▶ [Exercise goal]: Give the rows below as a numbered list, leaving out any blank lines.

▶ [Records provided]:
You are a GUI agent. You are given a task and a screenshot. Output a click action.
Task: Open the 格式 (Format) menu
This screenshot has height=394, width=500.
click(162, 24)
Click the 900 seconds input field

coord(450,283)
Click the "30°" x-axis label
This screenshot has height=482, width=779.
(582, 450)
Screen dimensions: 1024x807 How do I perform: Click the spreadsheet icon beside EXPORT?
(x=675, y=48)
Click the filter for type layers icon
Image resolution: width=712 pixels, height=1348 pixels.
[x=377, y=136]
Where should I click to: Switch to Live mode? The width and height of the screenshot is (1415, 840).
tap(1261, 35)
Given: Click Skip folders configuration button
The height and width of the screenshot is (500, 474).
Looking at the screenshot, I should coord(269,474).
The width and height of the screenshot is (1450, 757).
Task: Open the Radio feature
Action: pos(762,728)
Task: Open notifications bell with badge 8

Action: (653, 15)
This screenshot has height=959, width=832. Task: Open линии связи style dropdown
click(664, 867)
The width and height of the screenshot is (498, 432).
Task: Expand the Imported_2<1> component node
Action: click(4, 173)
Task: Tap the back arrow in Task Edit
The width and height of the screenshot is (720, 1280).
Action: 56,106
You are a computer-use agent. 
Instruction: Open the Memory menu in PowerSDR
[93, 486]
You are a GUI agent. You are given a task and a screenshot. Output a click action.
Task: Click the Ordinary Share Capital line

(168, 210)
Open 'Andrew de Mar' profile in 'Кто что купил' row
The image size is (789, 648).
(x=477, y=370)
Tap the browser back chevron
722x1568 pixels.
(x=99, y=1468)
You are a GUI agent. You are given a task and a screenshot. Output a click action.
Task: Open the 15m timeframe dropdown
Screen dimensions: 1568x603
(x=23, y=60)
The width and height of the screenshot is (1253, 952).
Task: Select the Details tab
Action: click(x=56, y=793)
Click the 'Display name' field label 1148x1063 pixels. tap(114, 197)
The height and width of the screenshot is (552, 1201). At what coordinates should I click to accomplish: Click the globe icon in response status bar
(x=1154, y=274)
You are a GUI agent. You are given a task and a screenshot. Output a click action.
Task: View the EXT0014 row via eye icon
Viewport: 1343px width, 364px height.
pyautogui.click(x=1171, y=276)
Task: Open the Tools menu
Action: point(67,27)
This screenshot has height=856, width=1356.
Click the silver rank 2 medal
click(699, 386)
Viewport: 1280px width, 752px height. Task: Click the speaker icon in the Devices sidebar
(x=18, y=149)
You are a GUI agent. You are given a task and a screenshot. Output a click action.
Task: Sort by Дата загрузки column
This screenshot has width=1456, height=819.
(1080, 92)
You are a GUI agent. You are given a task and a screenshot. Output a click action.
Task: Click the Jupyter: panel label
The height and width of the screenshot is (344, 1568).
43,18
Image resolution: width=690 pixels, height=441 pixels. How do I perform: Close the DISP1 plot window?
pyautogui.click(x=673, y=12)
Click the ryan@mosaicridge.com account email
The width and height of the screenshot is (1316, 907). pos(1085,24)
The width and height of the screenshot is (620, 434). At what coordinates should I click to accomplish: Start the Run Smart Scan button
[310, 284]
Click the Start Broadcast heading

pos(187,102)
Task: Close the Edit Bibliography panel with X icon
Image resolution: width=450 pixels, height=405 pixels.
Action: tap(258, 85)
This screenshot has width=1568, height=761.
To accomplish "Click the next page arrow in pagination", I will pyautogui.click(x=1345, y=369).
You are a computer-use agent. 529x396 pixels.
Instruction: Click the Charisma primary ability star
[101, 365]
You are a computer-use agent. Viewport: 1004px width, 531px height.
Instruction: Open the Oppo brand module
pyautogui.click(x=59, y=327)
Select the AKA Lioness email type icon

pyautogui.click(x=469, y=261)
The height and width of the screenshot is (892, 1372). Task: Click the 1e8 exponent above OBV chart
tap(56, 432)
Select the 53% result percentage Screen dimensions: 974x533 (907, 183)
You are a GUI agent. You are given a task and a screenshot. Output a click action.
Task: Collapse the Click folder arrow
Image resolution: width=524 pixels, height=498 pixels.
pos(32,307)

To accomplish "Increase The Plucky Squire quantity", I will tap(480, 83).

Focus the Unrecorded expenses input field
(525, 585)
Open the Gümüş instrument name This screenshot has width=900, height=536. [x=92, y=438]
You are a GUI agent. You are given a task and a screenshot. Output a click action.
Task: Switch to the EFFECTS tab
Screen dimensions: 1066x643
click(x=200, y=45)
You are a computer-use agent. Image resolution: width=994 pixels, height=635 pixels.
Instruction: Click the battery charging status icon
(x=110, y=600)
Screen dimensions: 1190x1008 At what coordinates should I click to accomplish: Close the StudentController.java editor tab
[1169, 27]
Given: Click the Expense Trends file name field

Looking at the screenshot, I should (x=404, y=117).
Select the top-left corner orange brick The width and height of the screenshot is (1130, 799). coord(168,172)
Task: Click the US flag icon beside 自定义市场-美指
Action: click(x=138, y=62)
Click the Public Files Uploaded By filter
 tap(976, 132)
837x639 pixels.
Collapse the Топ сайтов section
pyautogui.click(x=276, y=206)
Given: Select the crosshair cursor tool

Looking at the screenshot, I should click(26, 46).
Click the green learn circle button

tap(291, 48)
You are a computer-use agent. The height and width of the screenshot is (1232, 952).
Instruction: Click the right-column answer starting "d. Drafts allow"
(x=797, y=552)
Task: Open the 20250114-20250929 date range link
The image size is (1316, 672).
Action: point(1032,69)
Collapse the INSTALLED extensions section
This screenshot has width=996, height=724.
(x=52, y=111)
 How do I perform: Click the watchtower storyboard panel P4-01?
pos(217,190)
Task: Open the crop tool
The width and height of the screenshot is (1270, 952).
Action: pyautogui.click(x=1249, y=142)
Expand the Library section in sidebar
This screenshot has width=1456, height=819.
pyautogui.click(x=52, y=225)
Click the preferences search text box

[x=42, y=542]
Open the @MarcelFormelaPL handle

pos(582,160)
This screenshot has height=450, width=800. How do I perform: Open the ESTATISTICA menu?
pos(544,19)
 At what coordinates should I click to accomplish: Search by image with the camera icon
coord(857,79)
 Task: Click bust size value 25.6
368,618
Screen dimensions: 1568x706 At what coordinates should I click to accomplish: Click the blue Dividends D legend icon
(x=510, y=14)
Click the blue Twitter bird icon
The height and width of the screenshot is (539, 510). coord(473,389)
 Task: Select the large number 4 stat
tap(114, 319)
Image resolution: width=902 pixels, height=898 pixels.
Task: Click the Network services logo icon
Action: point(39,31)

▶ [The output]:
1. You are a GUI agent. You are given a task and a screenshot. Output a click action.
2. Task: Open the 格式 (Format) menu
3. This screenshot has height=394, width=500.
4. click(162, 24)
5. Click the 900 seconds input field
6. coord(450,283)
7. Click the "30°" x-axis label
8. This screenshot has height=482, width=779.
9. (582, 450)
10. Screen dimensions: 1024x807 How do I perform: Click the spreadsheet icon beside EXPORT?
11. (x=675, y=48)
12. Click the filter for type layers icon
13. Image resolution: width=712 pixels, height=1348 pixels.
14. [x=377, y=136]
15. Where should I click to: Switch to Live mode? The width and height of the screenshot is (1415, 840).
16. tap(1261, 35)
17. Given: Click Skip folders configuration button
18. The height and width of the screenshot is (500, 474).
19. Looking at the screenshot, I should coord(269,474).
20. The width and height of the screenshot is (1450, 757).
21. Task: Open the Radio feature
22. Action: pos(762,728)
23. Task: Open notifications bell with badge 8
24. Action: (653, 15)
25. This screenshot has height=959, width=832. Task: Open линии связи style dropdown
26. click(664, 867)
27. The width and height of the screenshot is (498, 432).
28. Task: Expand the Imported_2<1> component node
29. Action: click(4, 173)
30. Task: Tap the back arrow in Task Edit
31. The width and height of the screenshot is (720, 1280).
32. Action: 56,106
33. You are a computer-use agent. 
34. Instruction: Open the Memory menu in PowerSDR
35. [93, 486]
36. You are a GUI agent. You are given a task and a screenshot. Output a click action.
37. Task: Click the Ordinary Share Capital line
38. (168, 210)
39. Open 'Andrew de Mar' profile in 'Кто что купил' row
40. The image size is (789, 648).
41. (x=477, y=370)
42. Tap the browser back chevron
43. 722x1568 pixels.
44. (x=99, y=1468)
45. You are a GUI agent. You are given a task and a screenshot. Output a click action.
46. Task: Open the 15m timeframe dropdown
47. Screen dimensions: 1568x603
48. (x=23, y=60)
49. The width and height of the screenshot is (1253, 952).
50. Task: Select the Details tab
51. Action: click(x=56, y=793)
52. Click the 'Display name' field label 1148x1063 pixels. tap(114, 197)
53. The height and width of the screenshot is (552, 1201). At what coordinates should I click to accomplish: Click the globe icon in response status bar
54. (x=1154, y=274)
55. You are a GUI agent. You are given a task and a screenshot. Output a click action.
56. Task: View the EXT0014 row via eye icon
57. Viewport: 1343px width, 364px height.
58. pyautogui.click(x=1171, y=276)
59. Task: Open the Tools menu
60. Action: point(67,27)
61. This screenshot has height=856, width=1356.
62. Click the silver rank 2 medal
63. click(699, 386)
64. Viewport: 1280px width, 752px height. Task: Click the speaker icon in the Devices sidebar
65. (x=18, y=149)
66. You are a GUI agent. You are given a task and a screenshot. Output a click action.
67. Task: Sort by Дата загрузки column
68. This screenshot has width=1456, height=819.
69. (1080, 92)
70. You are a GUI agent. You are given a task and a screenshot. Output a click action.
71. Task: Click the Jupyter: panel label
72. The height and width of the screenshot is (344, 1568).
73. 43,18
74. Image resolution: width=690 pixels, height=441 pixels. How do I perform: Close the DISP1 plot window?
75. pyautogui.click(x=673, y=12)
76. Click the ryan@mosaicridge.com account email
77. The width and height of the screenshot is (1316, 907). pos(1085,24)
78. The width and height of the screenshot is (620, 434). At what coordinates should I click to accomplish: Start the Run Smart Scan button
79. [310, 284]
80. Click the Start Broadcast heading
81. pos(187,102)
82. Task: Close the Edit Bibliography panel with X icon
83. Image resolution: width=450 pixels, height=405 pixels.
84. Action: tap(258, 85)
85. This screenshot has width=1568, height=761.
86. To accomplish "Click the next page arrow in pagination", I will pyautogui.click(x=1345, y=369).
87. You are a computer-use agent. 529x396 pixels.
88. Instruction: Click the Charisma primary ability star
89. [101, 365]
90. You are a computer-use agent. Viewport: 1004px width, 531px height.
91. Instruction: Open the Oppo brand module
92. pyautogui.click(x=59, y=327)
93. Select the AKA Lioness email type icon
94. pyautogui.click(x=469, y=261)
95. The height and width of the screenshot is (892, 1372). Task: Click the 1e8 exponent above OBV chart
96. tap(56, 432)
97. Select the 53% result percentage Screen dimensions: 974x533 (907, 183)
98. You are a GUI agent. You are given a task and a screenshot. Output a click action.
99. Task: Collapse the Click folder arrow
100. Image resolution: width=524 pixels, height=498 pixels.
101. pos(32,307)
102. To accomplish "Increase The Plucky Squire quantity", I will tap(480, 83).
103. Focus the Unrecorded expenses input field
104. (525, 585)
105. Open the Gümüş instrument name This screenshot has width=900, height=536. [x=92, y=438]
106. You are a GUI agent. You are given a task and a screenshot. Output a click action.
107. Task: Switch to the EFFECTS tab
108. Screen dimensions: 1066x643
109. click(x=200, y=45)
110. You are a computer-use agent. Image resolution: width=994 pixels, height=635 pixels.
111. Instruction: Click the battery charging status icon
112. (x=110, y=600)
113. Screen dimensions: 1190x1008 At what coordinates should I click to accomplish: Close the StudentController.java editor tab
114. [1169, 27]
115. Given: Click the Expense Trends file name field
116. Looking at the screenshot, I should (x=404, y=117).
117. Select the top-left corner orange brick The width and height of the screenshot is (1130, 799). coord(168,172)
118. Task: Click the US flag icon beside 自定义市场-美指
119. Action: click(x=138, y=62)
120. Click the Public Files Uploaded By filter
121.  tap(976, 132)
122. 837x639 pixels.
123. Collapse the Топ сайтов section
124. pyautogui.click(x=276, y=206)
125. Given: Select the crosshair cursor tool
126. Looking at the screenshot, I should click(26, 46).
127. Click the green learn circle button
128. tap(291, 48)
129. You are a computer-use agent. The height and width of the screenshot is (1232, 952).
130. Instruction: Click the right-column answer starting "d. Drafts allow"
131. (x=797, y=552)
132. Task: Open the 20250114-20250929 date range link
133. The image size is (1316, 672).
134. Action: point(1032,69)
135. Collapse the INSTALLED extensions section
136. This screenshot has width=996, height=724.
137. (x=52, y=111)
138.  How do I perform: Click the watchtower storyboard panel P4-01?
139. pos(217,190)
140. Task: Open the crop tool
141. The width and height of the screenshot is (1270, 952).
142. Action: pyautogui.click(x=1249, y=142)
143. Expand the Library section in sidebar
144. This screenshot has width=1456, height=819.
145. pyautogui.click(x=52, y=225)
146. Click the preferences search text box
147. [x=42, y=542]
148. Open the @MarcelFormelaPL handle
149. pos(582,160)
150. This screenshot has height=450, width=800. How do I perform: Open the ESTATISTICA menu?
151. pos(544,19)
152.  At what coordinates should I click to accomplish: Search by image with the camera icon
153. coord(857,79)
154.  Task: Click bust size value 25.6
155. 368,618
156. Screen dimensions: 1568x706 At what coordinates should I click to accomplish: Click the blue Dividends D legend icon
157. (x=510, y=14)
158. Click the blue Twitter bird icon
159. The height and width of the screenshot is (539, 510). coord(473,389)
160.  Task: Select the large number 4 stat
161. tap(114, 319)
162. Image resolution: width=902 pixels, height=898 pixels.
163. Task: Click the Network services logo icon
164. Action: point(39,31)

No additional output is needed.